In situ hybridization of ribosomal DNA to rose chromosomes

The genus Rosa consists of approximately 200 species and 20,000 cultivars, most of complex hybrid origin. Few of the current cultivars, most of which are tetraploid with 2n = 4x = 28, can be traced unambiguously to their wild diploid progenitor species. Fluorescent in situ hybridization (FISH) offers the possibility to estimate the proportion of various donor genomes in complex advanced-generation hybrids. To establish the feasibility of FISH in rose and to explore differences, if any, in number and subchromosomal location of nucleolar organizer regions (NORs), mitotic chromosome spreads from five diploid species and a commercial tetraploid cultivar were probed with part of the 18S-26S rDNA repeat from soybean. Shoot tips were the most convenient source of mitotic divisions for FISH. Cell suspensions from enzymatically digested shoot tips were spread with 3 ethanol:1 acetic acid on glass slides and then squashed in 45% acetic acid under a coverslip.

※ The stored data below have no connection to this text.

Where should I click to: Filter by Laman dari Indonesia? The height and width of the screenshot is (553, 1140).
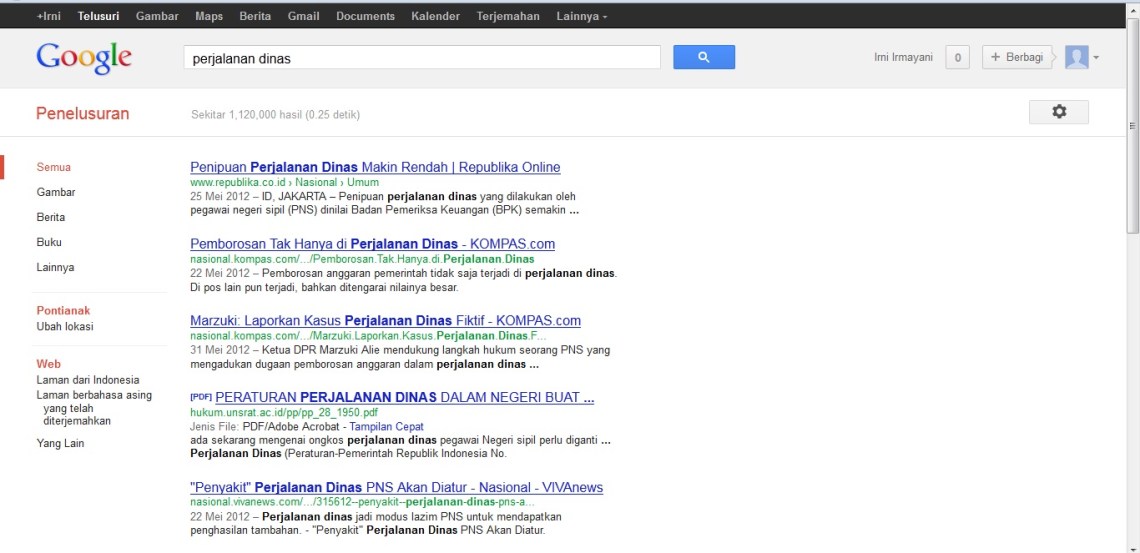88,380
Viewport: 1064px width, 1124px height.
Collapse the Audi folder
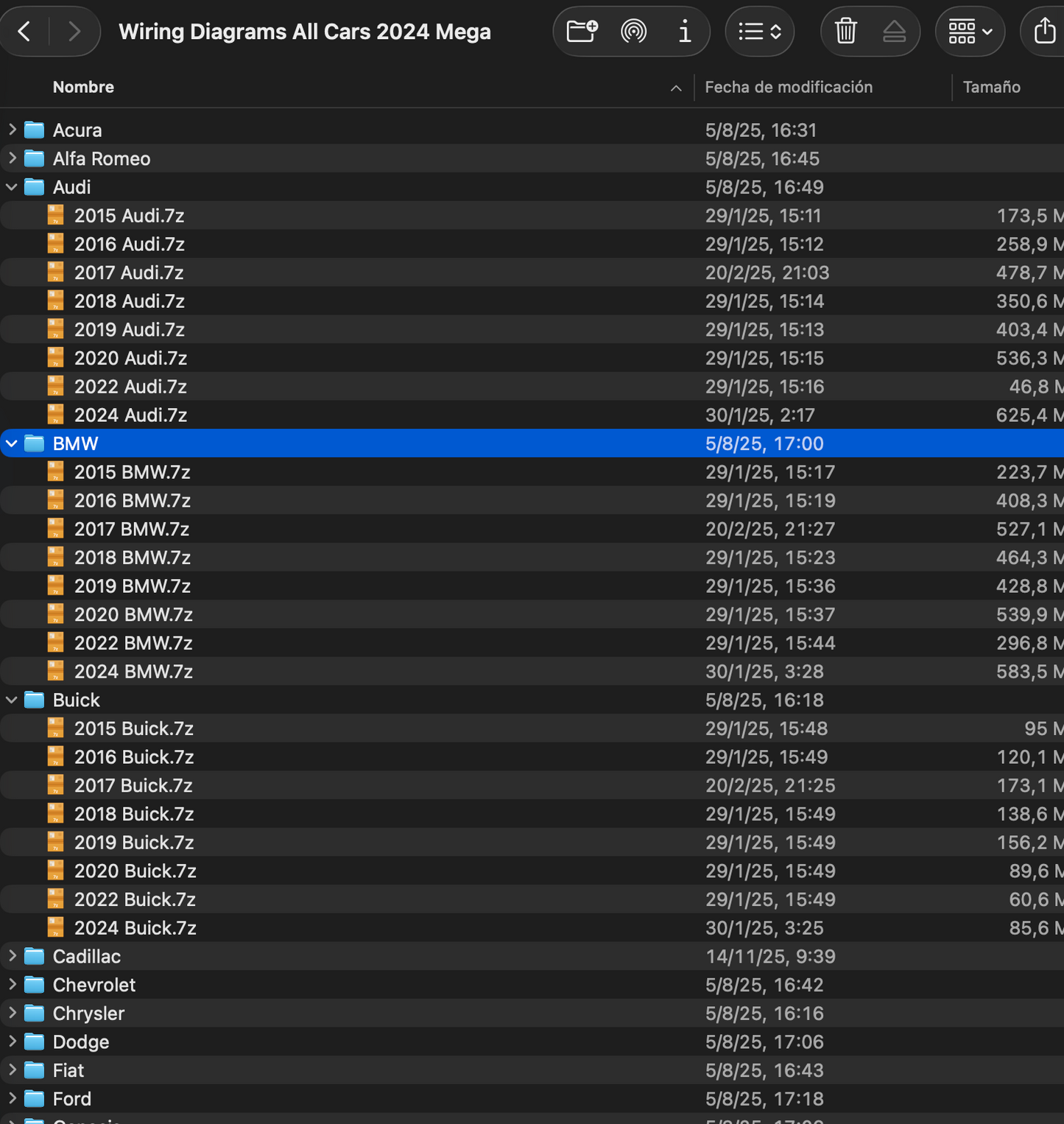(x=12, y=187)
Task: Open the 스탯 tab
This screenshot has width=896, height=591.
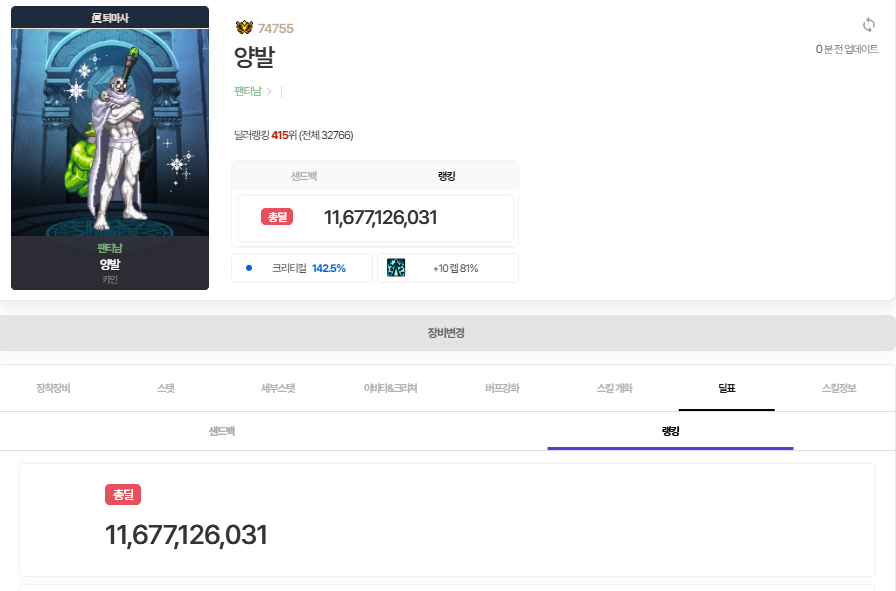Action: tap(165, 388)
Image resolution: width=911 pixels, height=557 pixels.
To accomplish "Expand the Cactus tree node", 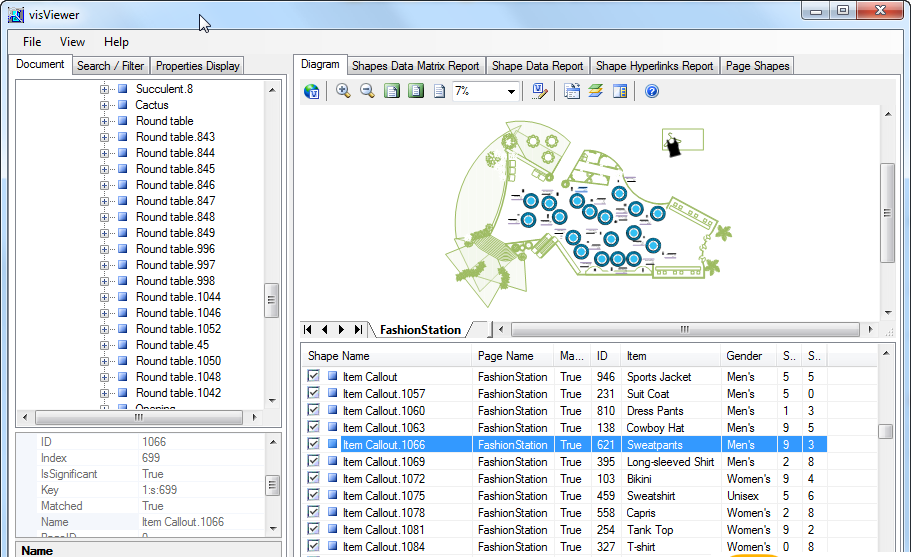I will 104,105.
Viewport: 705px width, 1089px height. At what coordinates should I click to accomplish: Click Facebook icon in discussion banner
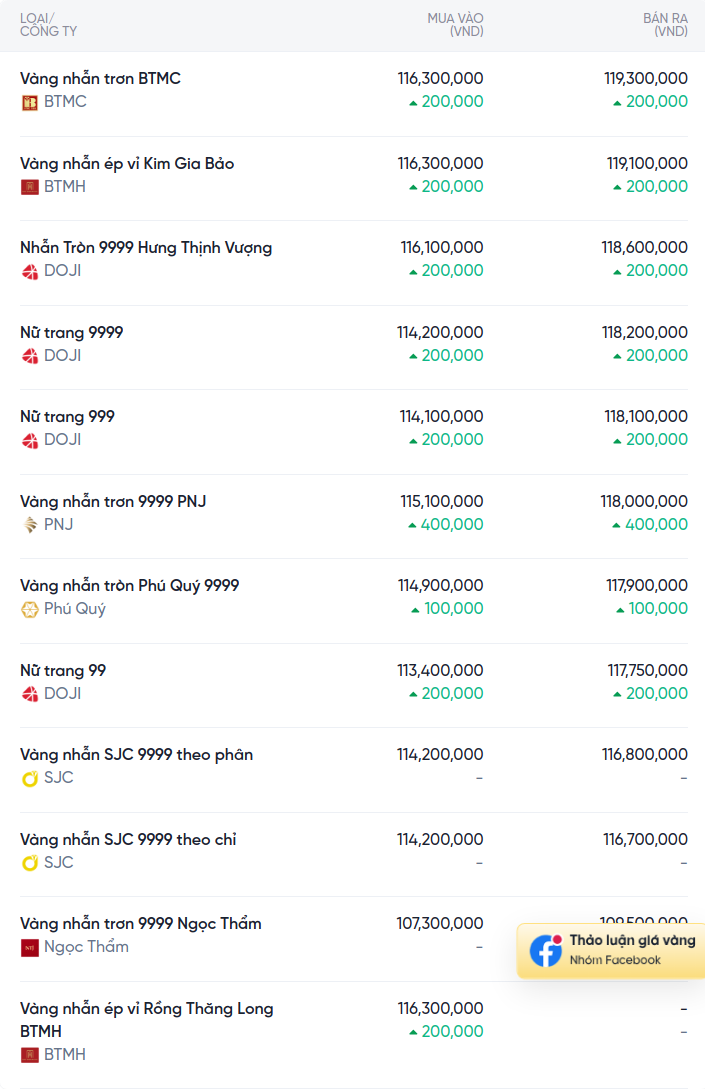(546, 950)
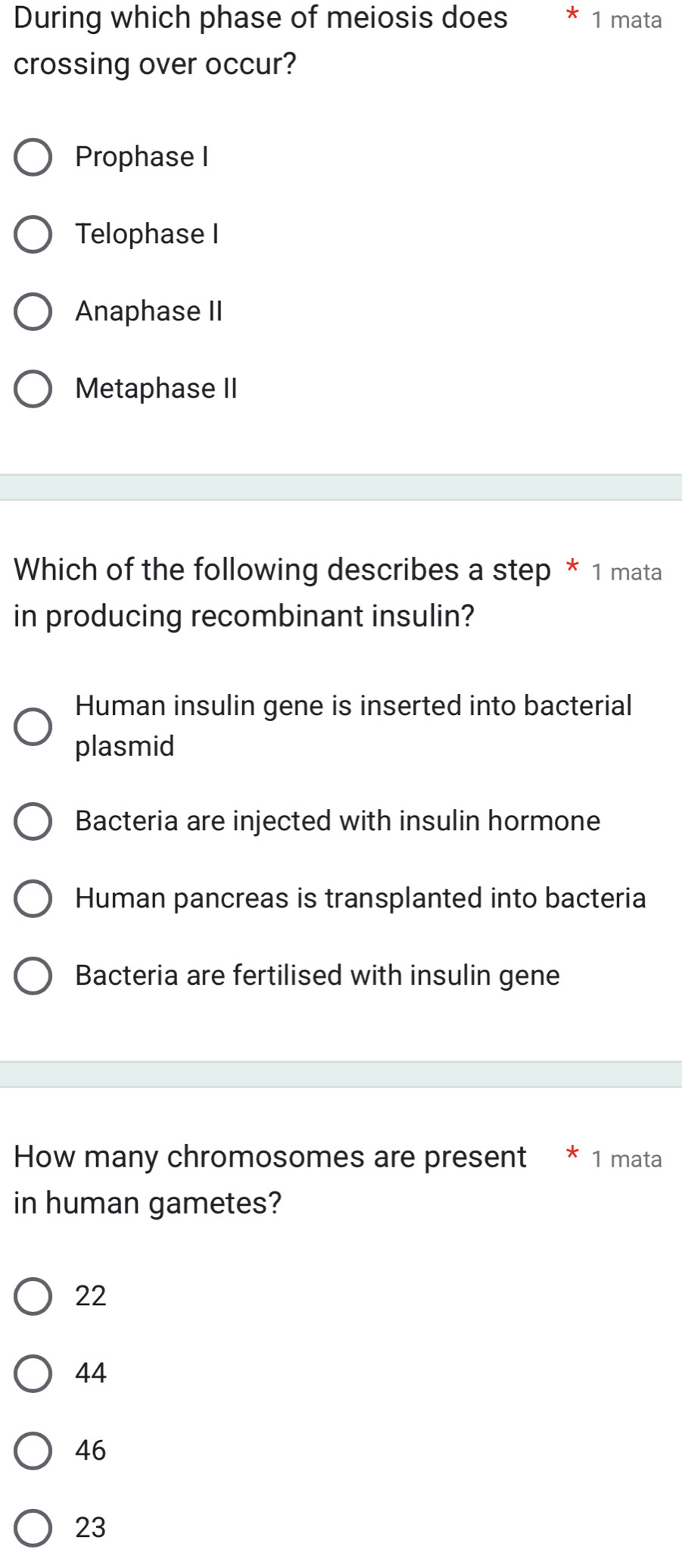Select the Metaphase II answer option

[33, 389]
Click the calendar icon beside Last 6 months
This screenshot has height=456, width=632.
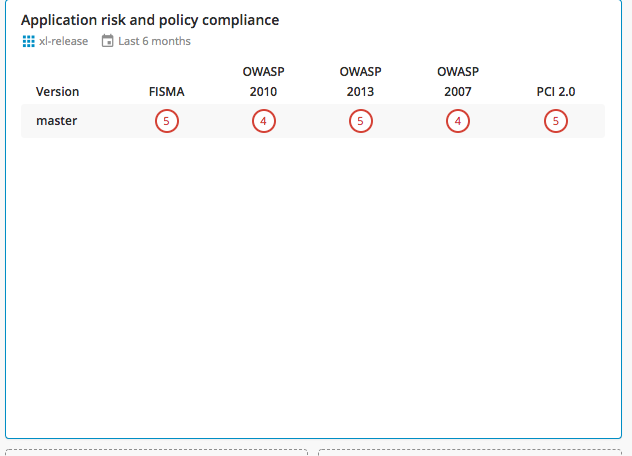(107, 41)
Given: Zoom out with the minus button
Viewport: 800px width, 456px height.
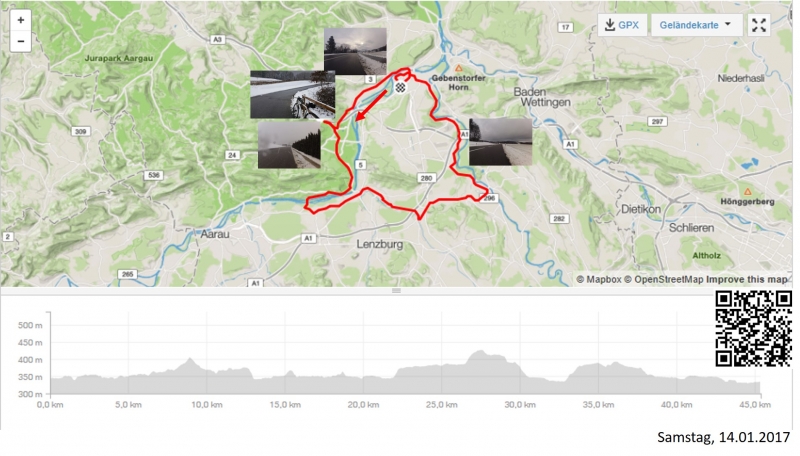Looking at the screenshot, I should 20,41.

Prolonged digestion in cellulase and pectolyase was required to obtain satisfactory chromosome spreading and exposure for FISH. A pair of strong, subterminal hybridization signals, corresponding to a single NOR per genome, was observed in the diploid species. The commercial tetraploid rose cultivar had four strong, subterminal signals and thus one NOR per genome. However, two of the signals were consistently stronger than the other two. The results demonstrate the feasibility of detecting repetitive sequences in spread chromosomes of roses.